A new set of XML-based markup standards developed for the purpose of enabling voice browsing of the Internet will begin emerging in 2001 from the Voice Browser Working Group, which was recently organized under the auspices of the W3C. Among the first in this series of soon-to-be-released specifications is the speech synthesis text markup standard. The Speech Synthesis Markup Language (SSML) Specification is largely based on the Java Speech Markup Language (JSML) [1], but also incorporates elements and concepts from SABLE [2], a previously published text markup standard, and from VoiceXML [3], which itself is based on JSML and SABLE. SSML also includes new elements designed to optimize the capabilities of contemporary speech synthesis engines in the task of converting text into speech. This article summarizes the markup element design philosophy and includes descriptions of each of the speech synthesis markup elements.

The Voice Browser Working Group has utilized the open processes of the W3C for the purpose of developing standards that enable access to the web using spoken interaction. The nearly completed SSML specification [4] is part of a new set of markup specifications for voice browsers, and is designed to provide a rich, XML-based markup language for assisting the generation of synthetic speech in web and other applications. The essential role of the markup language is to give authors of synthesizable content a standard way to control aspects of speech output such as pronunciation, volume, pitch and rate across different synthesis-capable platforms.

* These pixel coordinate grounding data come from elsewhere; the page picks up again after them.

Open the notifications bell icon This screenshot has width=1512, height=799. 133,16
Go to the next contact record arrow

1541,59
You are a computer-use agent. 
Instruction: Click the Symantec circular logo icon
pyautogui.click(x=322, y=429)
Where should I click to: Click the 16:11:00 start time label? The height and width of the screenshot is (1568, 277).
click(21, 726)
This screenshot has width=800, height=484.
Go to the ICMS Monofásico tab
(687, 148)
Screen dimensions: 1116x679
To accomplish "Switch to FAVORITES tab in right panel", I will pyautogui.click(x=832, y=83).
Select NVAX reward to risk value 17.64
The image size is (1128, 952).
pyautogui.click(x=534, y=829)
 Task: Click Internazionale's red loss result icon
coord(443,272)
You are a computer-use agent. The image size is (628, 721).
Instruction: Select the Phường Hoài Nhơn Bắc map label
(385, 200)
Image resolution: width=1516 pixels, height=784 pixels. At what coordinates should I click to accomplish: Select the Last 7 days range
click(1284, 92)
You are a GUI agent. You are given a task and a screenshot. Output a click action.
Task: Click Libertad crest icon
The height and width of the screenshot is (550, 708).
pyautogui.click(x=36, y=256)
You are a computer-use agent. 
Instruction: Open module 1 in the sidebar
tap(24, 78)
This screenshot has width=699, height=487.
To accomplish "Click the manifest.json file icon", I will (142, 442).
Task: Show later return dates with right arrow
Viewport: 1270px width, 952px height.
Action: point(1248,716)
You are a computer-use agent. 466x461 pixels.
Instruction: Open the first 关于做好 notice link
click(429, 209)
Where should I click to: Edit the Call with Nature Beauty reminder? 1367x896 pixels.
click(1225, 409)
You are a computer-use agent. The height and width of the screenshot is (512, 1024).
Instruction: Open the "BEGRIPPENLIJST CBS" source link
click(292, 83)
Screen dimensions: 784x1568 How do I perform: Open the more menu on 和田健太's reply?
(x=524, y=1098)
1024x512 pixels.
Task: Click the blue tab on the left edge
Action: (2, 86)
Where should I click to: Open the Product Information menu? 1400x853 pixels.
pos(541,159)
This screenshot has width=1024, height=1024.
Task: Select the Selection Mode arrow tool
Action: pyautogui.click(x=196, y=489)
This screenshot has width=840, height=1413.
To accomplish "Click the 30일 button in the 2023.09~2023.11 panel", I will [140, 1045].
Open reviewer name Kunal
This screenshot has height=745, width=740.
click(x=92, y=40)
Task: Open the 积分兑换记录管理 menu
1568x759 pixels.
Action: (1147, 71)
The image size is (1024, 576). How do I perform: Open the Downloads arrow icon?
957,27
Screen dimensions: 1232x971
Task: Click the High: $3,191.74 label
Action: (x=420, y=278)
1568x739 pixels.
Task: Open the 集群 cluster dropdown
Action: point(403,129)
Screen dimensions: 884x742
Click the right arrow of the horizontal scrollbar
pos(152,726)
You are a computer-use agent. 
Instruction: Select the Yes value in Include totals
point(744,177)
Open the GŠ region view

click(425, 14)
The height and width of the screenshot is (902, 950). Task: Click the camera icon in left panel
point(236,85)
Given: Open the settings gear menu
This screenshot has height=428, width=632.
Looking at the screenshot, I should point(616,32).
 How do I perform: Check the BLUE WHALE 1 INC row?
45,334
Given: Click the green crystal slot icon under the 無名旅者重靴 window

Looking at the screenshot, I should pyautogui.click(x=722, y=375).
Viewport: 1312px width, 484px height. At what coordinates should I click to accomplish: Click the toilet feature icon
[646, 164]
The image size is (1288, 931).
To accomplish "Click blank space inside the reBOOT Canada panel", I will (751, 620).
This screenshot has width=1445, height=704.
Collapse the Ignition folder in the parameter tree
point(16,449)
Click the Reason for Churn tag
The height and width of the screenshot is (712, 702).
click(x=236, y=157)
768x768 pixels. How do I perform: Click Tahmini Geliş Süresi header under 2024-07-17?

It is anticipated that SSML will enable a large number of new applications simply because XML documents would be able to simultaneously support viewable and audio output forms. Email messages would potentially contain SSML elements automatically inserted by synthesis-enabled, mail editing tools that render themessages into speech when no text display was present. Web sites designed for sight-impaired users would likely acquire a standard form, and would be accessible with a potentially larger variety of Internet access devices. Finally, SSML has been designed to integrate with the Voice Dialogue markup standard in the creation of text-based dialogue prompts.

The greatest impact of SSML may be the way it spurs the development of new generations of synthesis-knowledgeable tools for assisting synthesis text authors. It is anticipated that authors of synthesizable documents will initially possess differing amounts of expertise. The effect of such differences may diminish as high-level tools for generating SSML content eventually appear. Some authors with little expertise may rely on choices made by the SSML processor at render time. Authorspossessing higher levels of expertise will make considerable effort to mark as many details of the document to ensure consistent speech quality across platforms and to more precisely specify output qualities. Other document authors, those who demand the highest possible control over the rendered speech, may utilize synthesis-knowledgeable tools to produce "low-level" synthesis markup sequences composed of phoneme, pitch and timing information for segments of documents or for entire documents.

The Markup Elements

"speak" and "prompt" elements

TheSpeech Synthesis Markup Language is an XML application. The root element "speak" is required when the document type is synthesis only.

<?xml version="1.0"?>
<speak>
SSML body ...
</speak>

SSML fragments are denoted by "prompt" containers when imbedded in a VoiceXML dialogue:

<prompt>Please say your city.</prompt>

The prompt element controls the output of synthesized speech and prerecorded audio within a dialogue instance. The <prompt> ... </prompt> container is not required in cases where there is no need to specify a prompt attribute, and the prompt further contains no speech markups, or consists of just an <audio> element:

<audio src="say_your_city.wav"/>

"xml:lang"

Following the XML convention, languages are indicated by an "xml:lang" attribute on the enclosing element with the value following to define language and country codes.

<speak xml:lang="en-US">
<paragraph>I don't speak Japanese.</paragraph>
<paragraph xml:lang="ja">Nihongo-ga wakarimasen.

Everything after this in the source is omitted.